Intel Corporation (NASDAQ:INTC) has been trying to get its processors into the mainstream mobile market ever since Apple Inc. (NASDAQ:AAPL) declined the company’s offerings when manufacturing the original iPhone. The firm, which has for years specialized in beating its competitors on power alone, has been unable to provide chips with the right balance of power consumption and processing clout.
The new Atom has been designed to finally beat the problems the company has had in this area. The processor utilizes the company’s 22nm architecture, and will come in four flavors: Bay Trail: A quad-core chipset for tablets that will be come out in time for Q4; Avoton: A chip for microservers, to be available some time in 2013; Rangeley: A chip for routers and other small devices; and Merrifield which is the firm’s low power smart phone offering, due in 2014.
Intel Corporation (NASDAQ:INTC) also made it clear in yesterday’s press conference that it plans to refresh its line up of Atom chips every year. The RBC Capital report identifies the problem for investors with Intel Corporation (NASDAQ:INTC) is its mobile offerings—every year is supposed to be the year the company sees success in the market, but it hasn’t happened yet.

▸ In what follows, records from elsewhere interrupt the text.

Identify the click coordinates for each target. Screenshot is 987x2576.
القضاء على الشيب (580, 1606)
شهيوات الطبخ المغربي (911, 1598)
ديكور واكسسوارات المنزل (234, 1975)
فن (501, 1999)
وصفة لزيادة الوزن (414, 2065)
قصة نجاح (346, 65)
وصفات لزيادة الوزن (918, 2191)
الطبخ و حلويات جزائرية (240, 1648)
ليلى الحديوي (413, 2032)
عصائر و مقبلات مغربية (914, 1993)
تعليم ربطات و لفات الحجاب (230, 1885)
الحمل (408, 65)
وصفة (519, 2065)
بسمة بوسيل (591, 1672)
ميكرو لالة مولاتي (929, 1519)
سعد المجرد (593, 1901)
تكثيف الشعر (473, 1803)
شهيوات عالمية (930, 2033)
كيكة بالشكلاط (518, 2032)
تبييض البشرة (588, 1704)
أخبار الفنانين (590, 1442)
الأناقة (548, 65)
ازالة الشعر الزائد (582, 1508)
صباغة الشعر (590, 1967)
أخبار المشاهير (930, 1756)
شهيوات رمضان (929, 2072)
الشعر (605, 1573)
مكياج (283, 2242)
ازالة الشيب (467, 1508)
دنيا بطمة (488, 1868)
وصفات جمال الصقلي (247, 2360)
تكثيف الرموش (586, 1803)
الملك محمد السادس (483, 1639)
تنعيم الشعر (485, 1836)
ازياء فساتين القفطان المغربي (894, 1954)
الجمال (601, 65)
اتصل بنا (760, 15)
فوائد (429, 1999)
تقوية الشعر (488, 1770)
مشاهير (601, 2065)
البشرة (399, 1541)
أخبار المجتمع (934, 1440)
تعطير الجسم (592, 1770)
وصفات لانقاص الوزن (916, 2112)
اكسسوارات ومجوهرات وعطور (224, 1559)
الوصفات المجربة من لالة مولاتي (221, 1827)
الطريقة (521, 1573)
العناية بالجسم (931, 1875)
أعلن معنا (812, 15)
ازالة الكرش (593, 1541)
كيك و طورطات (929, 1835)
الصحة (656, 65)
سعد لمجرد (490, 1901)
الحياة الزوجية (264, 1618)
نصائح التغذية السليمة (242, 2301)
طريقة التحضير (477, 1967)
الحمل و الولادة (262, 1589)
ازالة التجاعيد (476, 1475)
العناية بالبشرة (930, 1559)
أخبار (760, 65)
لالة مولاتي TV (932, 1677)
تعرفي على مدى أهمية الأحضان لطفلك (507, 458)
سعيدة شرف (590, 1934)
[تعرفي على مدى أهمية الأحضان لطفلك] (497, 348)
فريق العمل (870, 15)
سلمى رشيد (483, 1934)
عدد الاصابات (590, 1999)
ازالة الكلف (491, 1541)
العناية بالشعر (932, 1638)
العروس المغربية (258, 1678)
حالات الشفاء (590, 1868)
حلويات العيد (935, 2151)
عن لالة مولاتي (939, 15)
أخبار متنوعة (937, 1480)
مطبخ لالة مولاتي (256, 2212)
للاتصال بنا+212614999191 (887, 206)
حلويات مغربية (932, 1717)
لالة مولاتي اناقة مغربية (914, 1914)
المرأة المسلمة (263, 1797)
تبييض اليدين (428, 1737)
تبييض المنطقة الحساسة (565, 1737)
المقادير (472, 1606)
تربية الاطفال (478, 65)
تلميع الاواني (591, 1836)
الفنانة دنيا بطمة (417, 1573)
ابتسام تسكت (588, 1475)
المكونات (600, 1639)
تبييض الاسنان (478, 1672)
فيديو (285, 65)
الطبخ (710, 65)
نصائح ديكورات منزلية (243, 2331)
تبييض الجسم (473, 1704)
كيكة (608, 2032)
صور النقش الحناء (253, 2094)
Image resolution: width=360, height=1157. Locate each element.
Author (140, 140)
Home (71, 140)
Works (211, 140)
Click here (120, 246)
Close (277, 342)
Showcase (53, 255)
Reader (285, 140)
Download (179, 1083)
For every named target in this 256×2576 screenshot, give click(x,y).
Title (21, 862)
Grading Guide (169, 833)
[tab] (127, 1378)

That means investors are likely to wait and see how manufacturers approach the Silvermont architecture before they buy into the company’s mobile philosophy. Intel Corporation (NASDAQ:INTC) has not managed to get into the market yet, and though these chips are certainly better than ever, the same was true last year.
That means that the market is going to take a wait and see approach. The RBC Capital market analysts concur. Intel gets a price target of $29 from the company, but it’s based on the firm’s reliable business rather than new mobile offerings.
On today’s market Intel Corporation (NASDAQ:INTC) shares were performing well. The company’s stock was up 1 percent at time of writing and sat at a price of $24.15 per share. So far in 2013, Intel shares have increased by just over 17 percent as investors get behind the company’s attempts to break into the mobile market and continue dominance in PC chips.